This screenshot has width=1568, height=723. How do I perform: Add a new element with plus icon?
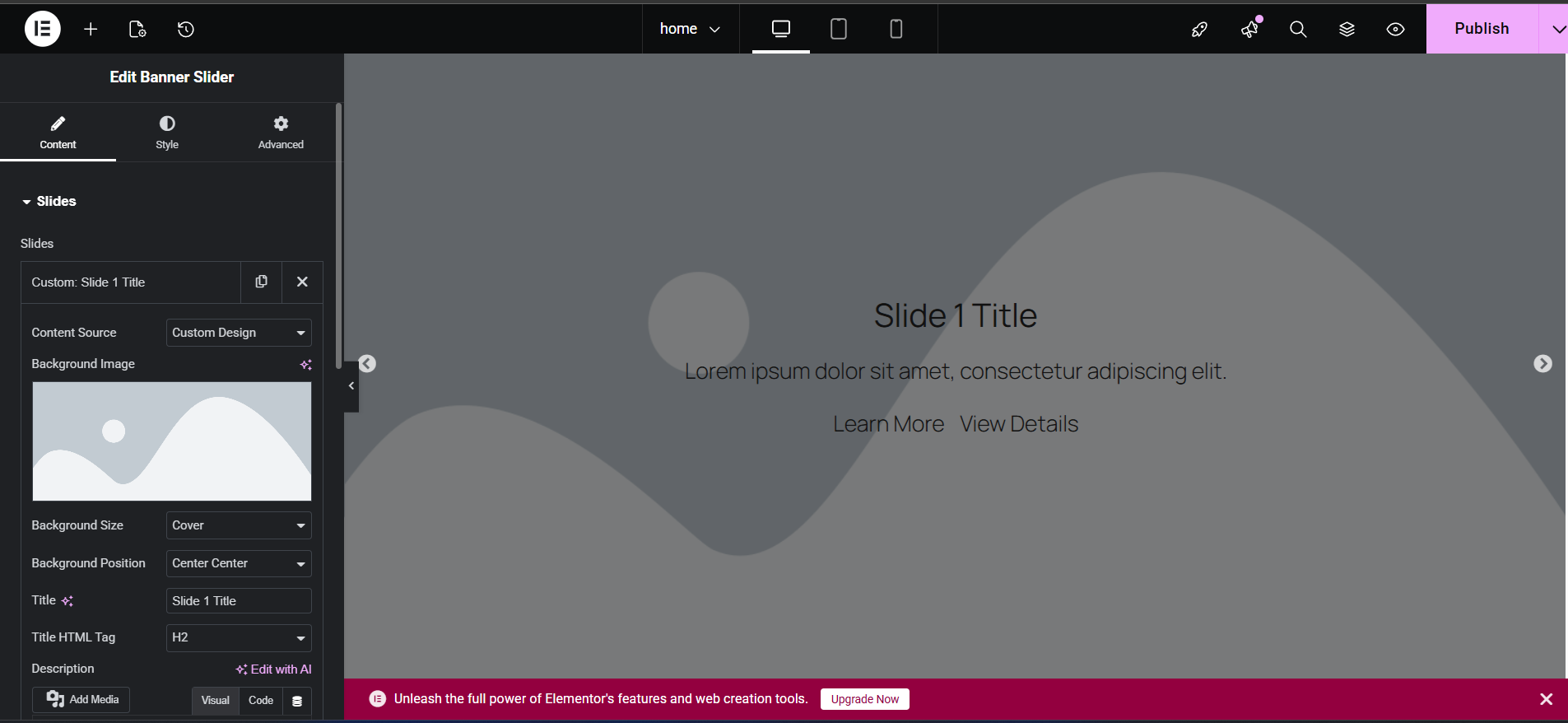[x=91, y=29]
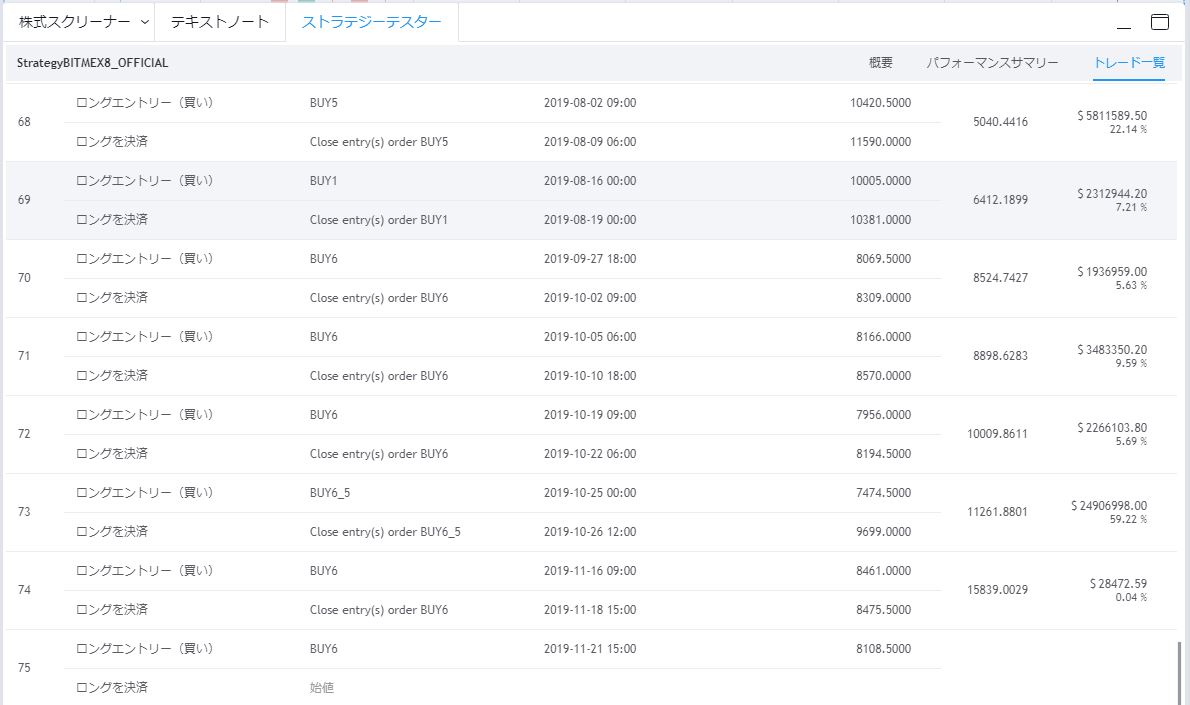Click the 始値 label in trade 75

322,688

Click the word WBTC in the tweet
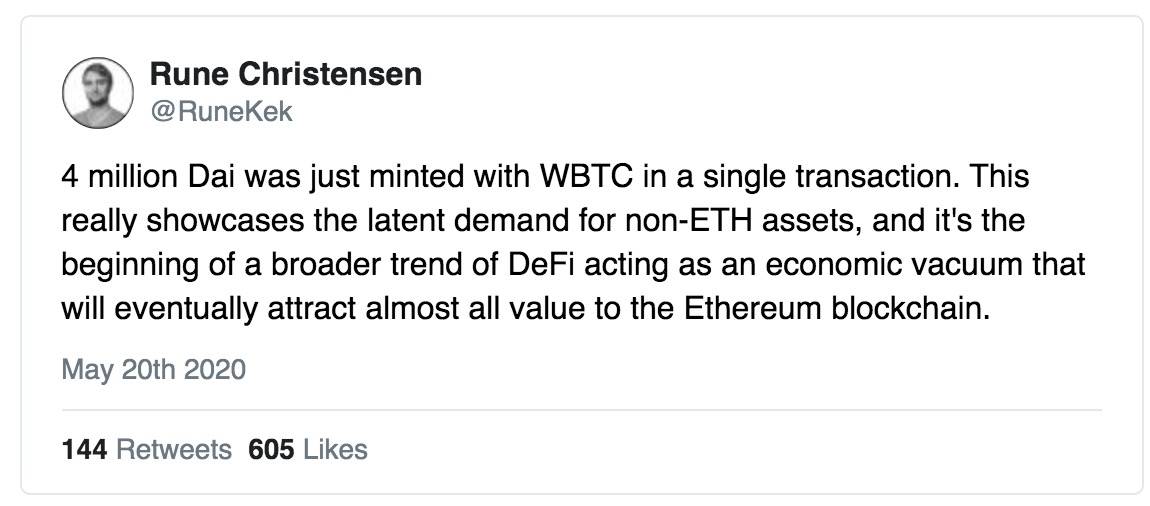point(585,178)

######

- AUFGABE
Gib alle Einträge oben Zeile für Zeile unverändert wieder. Lass die Bilder dabei weg.

- AUSGABE
This screenshot has width=1568, height=723. How do I perform: Add a new element with plus icon?
[x=91, y=29]
Click the 始値 label in trade 75

322,688

Click the word WBTC in the tweet
point(585,178)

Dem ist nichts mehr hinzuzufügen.